┌─ Excerpted passage
Another song, written by Jack Kershaw of Tennessee, is about the spirit of Bedford Forrest returning to win the ultimate Southern victory.  

Last April, I went to the Newberry Opera House, an upscale facility in South Carolina, to see Battlefield Band, perhaps the most significant band in the Scottish independence movement.  I mentioned to Alan Reid, its lead member, that there were many in the South who hoped for their states’ independence.  (Newspapers tell us that 17 percent of South Carolinians and 18 percent of Georgians answer “yes” in polls on secession.)  Reid’s response was, “Sounds contentious.”  I noted that, not long ago, the same was said of the Scottish independence movement, and he immediately saw the Southern connection.

No independence movement can be successful unless it has a strong cultural base.  Architecture, language, food, dress, and dance are all part of this.  The South has all of these, especially music.  These CDs will not enjoy distribution by major record labels and will not receive Grammy nominations or accolades from the Academy of Country Music; they are, however, a critical benchmark in the rise of a movement larger than just a few marginalized organizations.  Dozens of rural Southern radio stations play these songs, and anyone in the world can now listen to them via the new internet radio station WDXB (www.DixieBroadcasting.com).
└─
* Task description *
Continue the passage on Southern music and independence movements, picking up right after its final sentence.
┌─ Recorded information
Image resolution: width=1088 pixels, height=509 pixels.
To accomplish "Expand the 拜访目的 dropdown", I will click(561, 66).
└─
┌─ Recorded information
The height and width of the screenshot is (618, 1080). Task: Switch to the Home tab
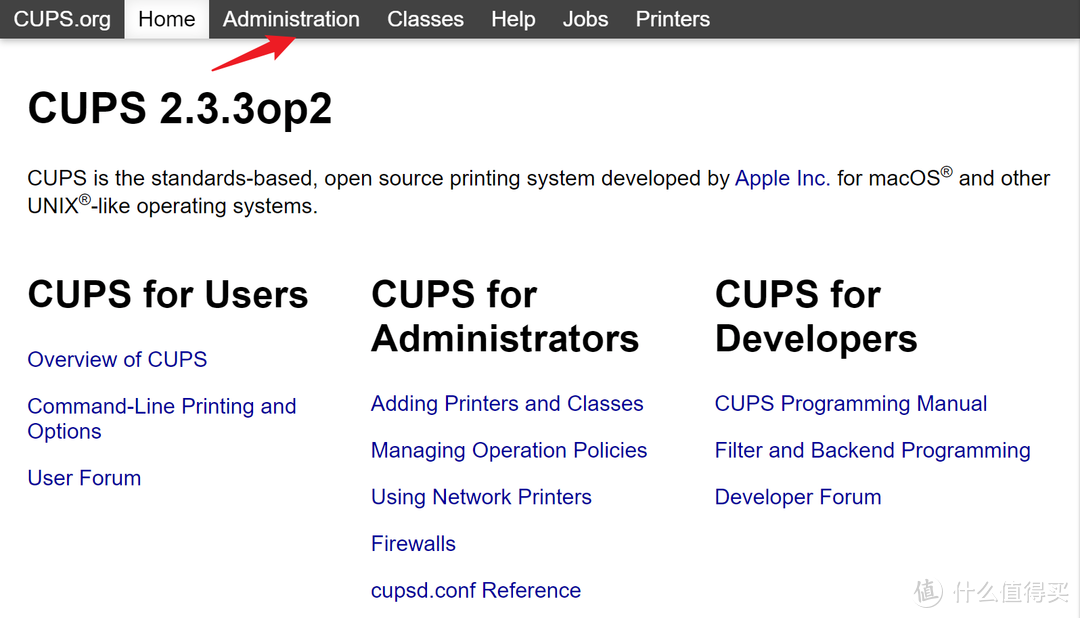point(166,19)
└─
* Answer for the task *
As Ward Allen notes, the Greeks, when referring to place, used an adverb that means “backward.”  When referring to time, the same word designates “hereafter, since the future is unseen or behind us, whereas the past is known and before our eyes.”  We Southerners, more than any other Americans, know our past.  Perhaps, then, our future may be the most unpredictable of all.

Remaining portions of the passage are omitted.